VITOR MARCOLIN | Bolo de chocolate

Vitor Marcolin
Vitor Marcolin
Ganhador do Prêmio de Incentivo à Publicação Literária -- Antologia 200 Anos de Independência (2022). Nesta coluna, caro leitor, você encontrará contos, crônicas, resenhas e ensaios sobre as minhas leituras da vida e de alguns livros. Escrevo sobre literatura, crítica literária, história e filosofia. Decidi, a fim de me diferenciar das outras colunas que pululam pelos rincões da Internet, ser sincero a ponto de escrever com o coração na mão. Acredito que a responsabilidade do Eu Substancial diante de Deus seja o norte do escritor sincero. Fiz desta realidade uma meta de vida. Convido-o a me acompanhar, sigamos juntos.

O universo não é fruto do mero acaso

Notícias sobre as discussões “científicas” acerca da estrutura do universo aparecem com uma frequência curiosa nas listas do Google. Semanalmente, pelo menos, o leitor é posto a par de algum novo debate entre os titãs do establishment acadêmico cujo desfecho, invariavelmente, celebra a manutenção do status quo do modelo cosmológico. Normal. Quem lê as notícias sobre ciência no Google com a esperança de obter respostas coerentes com o senso comum ilude-se: as explicações são tão prováveis quanto a demonstração do Teorema de Pitágoras, que só existe enquanto abstração matemática.

Ao ler uma dessas notícias, recentemente, lembrei-me de uma anedota que eu ouvira de um crítico mui bem humorado da Ciência Moderna.

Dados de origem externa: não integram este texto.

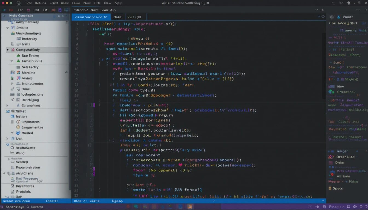This screenshot has width=368, height=210.
Task: Click the Lnooret link in the blue bar
Action: [x=52, y=201]
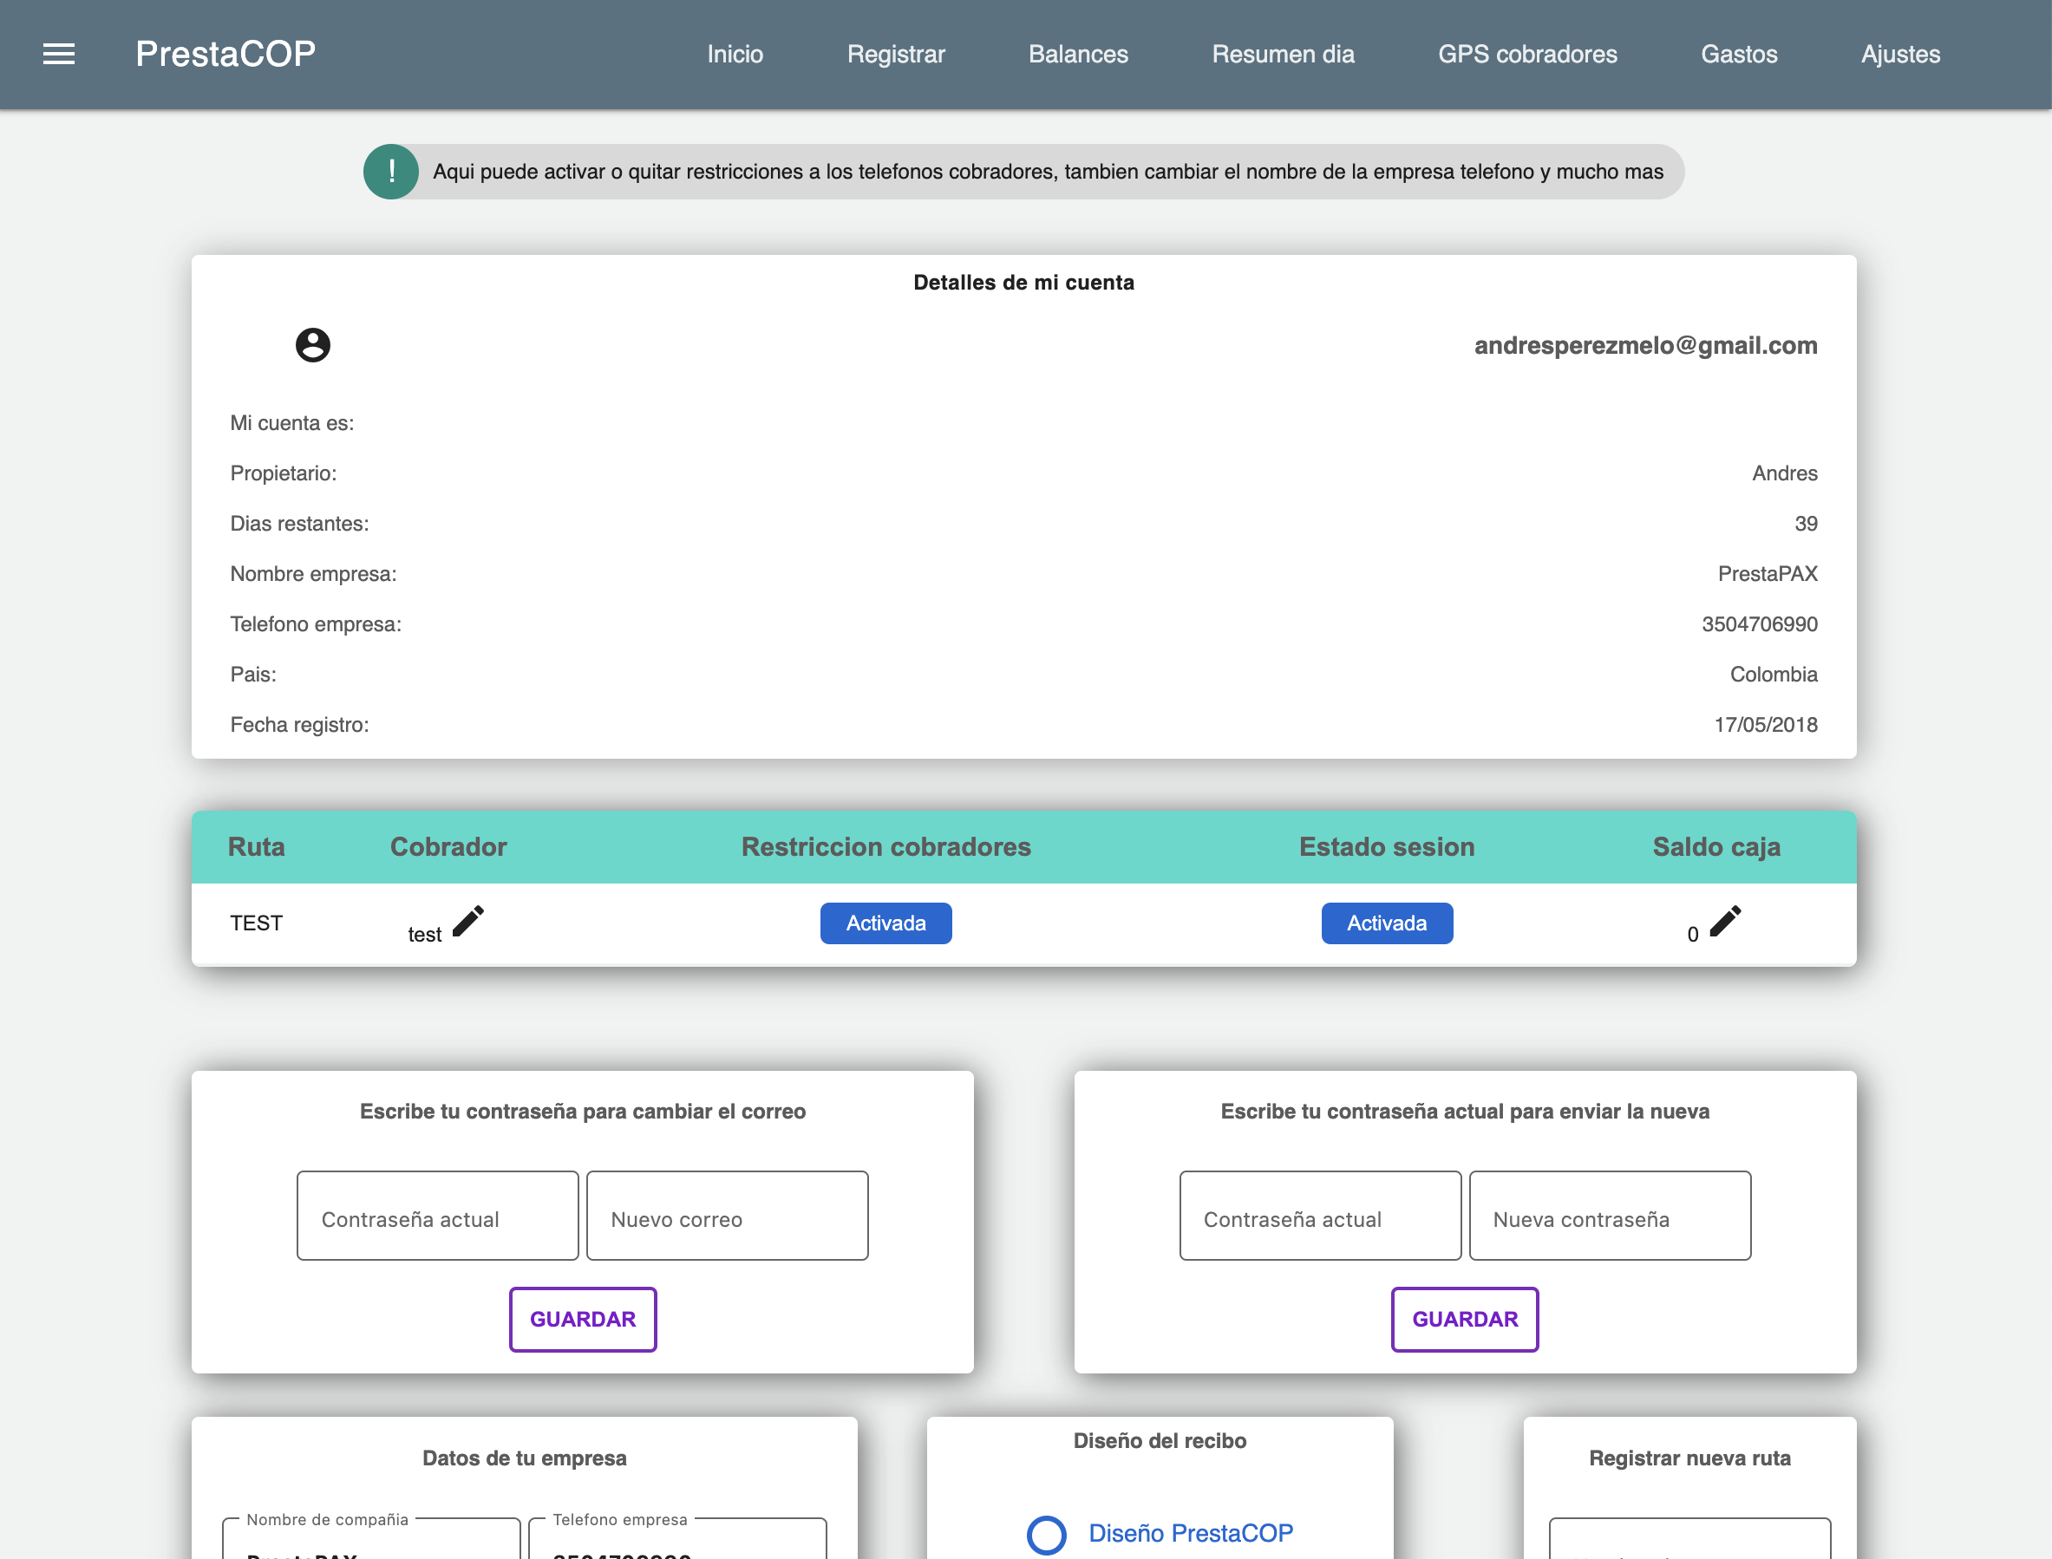This screenshot has height=1559, width=2052.
Task: Navigate to Ajustes in navbar
Action: (1900, 55)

A história ilustra perfeitamente a realidade de um status quo mais provável, mais objetivo e mais preocupante do que a mera narrativa hipotética — e megalomaníaca — sobre o funcionamento de todas as coisas. Narrativa esta, aliás, sem graça, porque não deixa a mínima margem para o mistério. A realidade que preocupa, no entanto, é a do estado de coisas da consciência do homem comum, do leitor das notícias do Google que não consegue mais dimensionar o prejuízo da crença nas explicações esdrúxulas.

Era a história de Carlos, o bombeiro.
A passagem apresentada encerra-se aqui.